(Task requirements)
Find each line below where the word "height" occurs, and copy it.
——————
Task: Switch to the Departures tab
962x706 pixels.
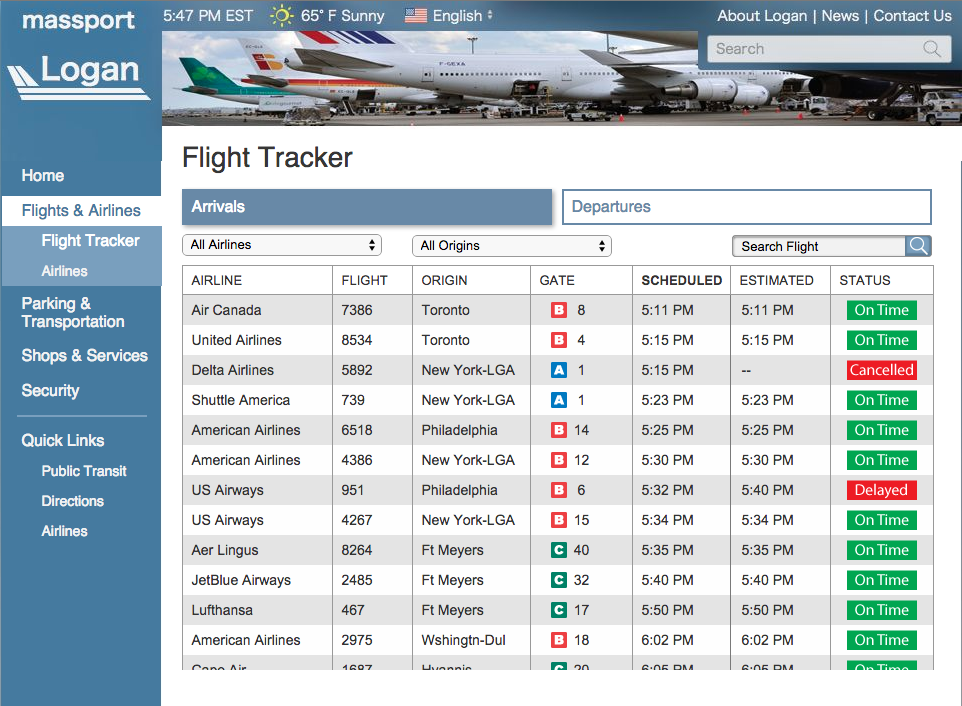Action: click(x=746, y=207)
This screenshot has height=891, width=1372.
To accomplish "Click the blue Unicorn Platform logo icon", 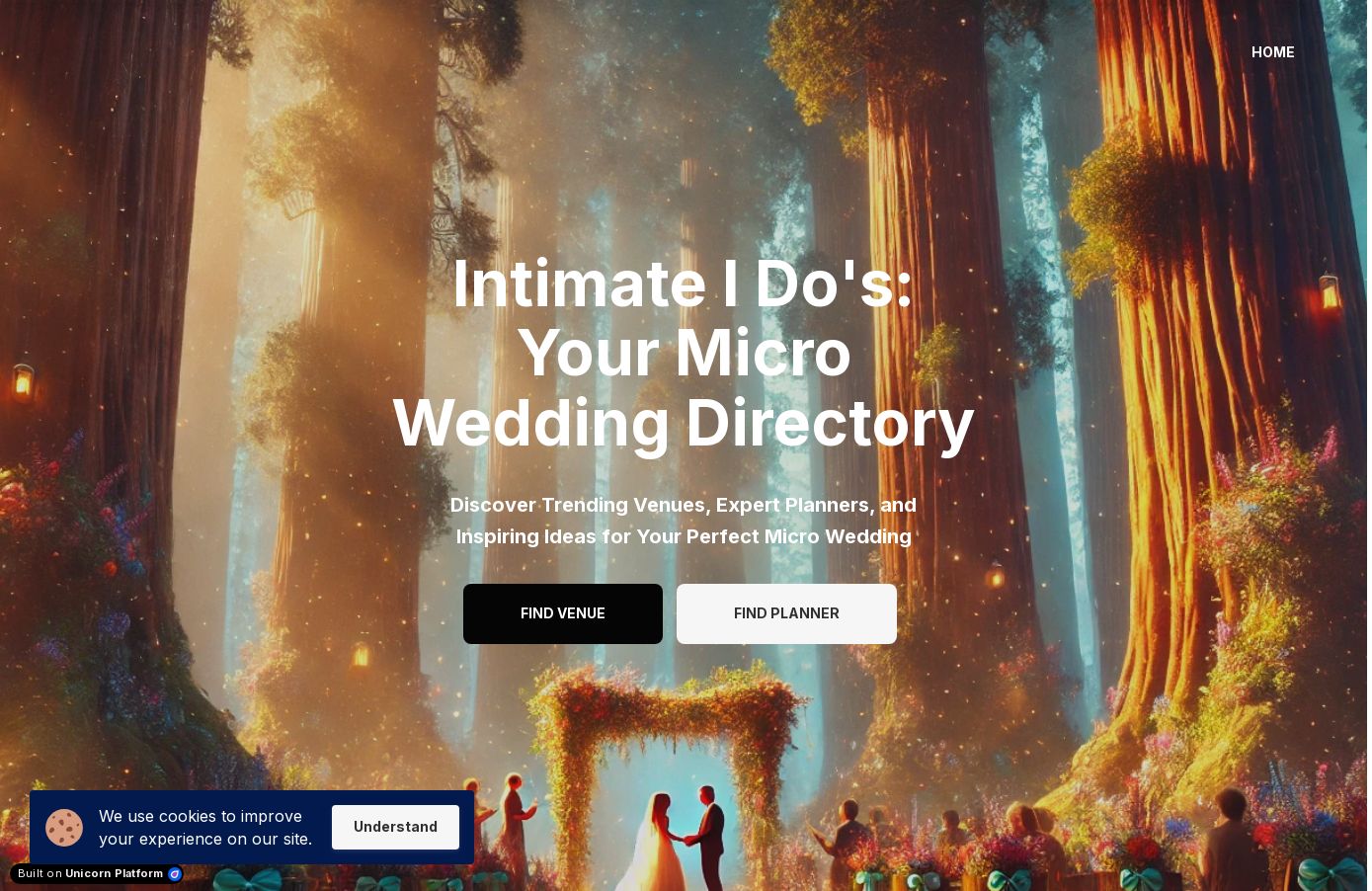I will click(175, 874).
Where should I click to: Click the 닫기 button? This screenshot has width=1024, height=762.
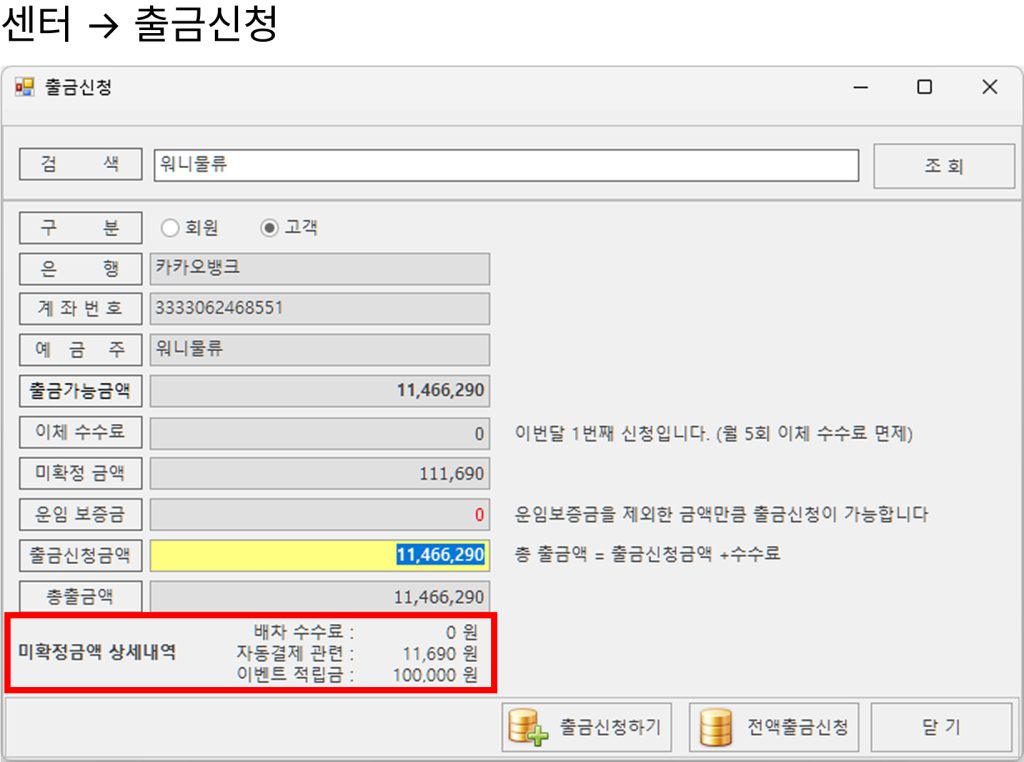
——————
(The answer)
This screenshot has height=891, width=1372.
Where should I click to: Click the 닫기 button? This screenshot has width=1024, height=762.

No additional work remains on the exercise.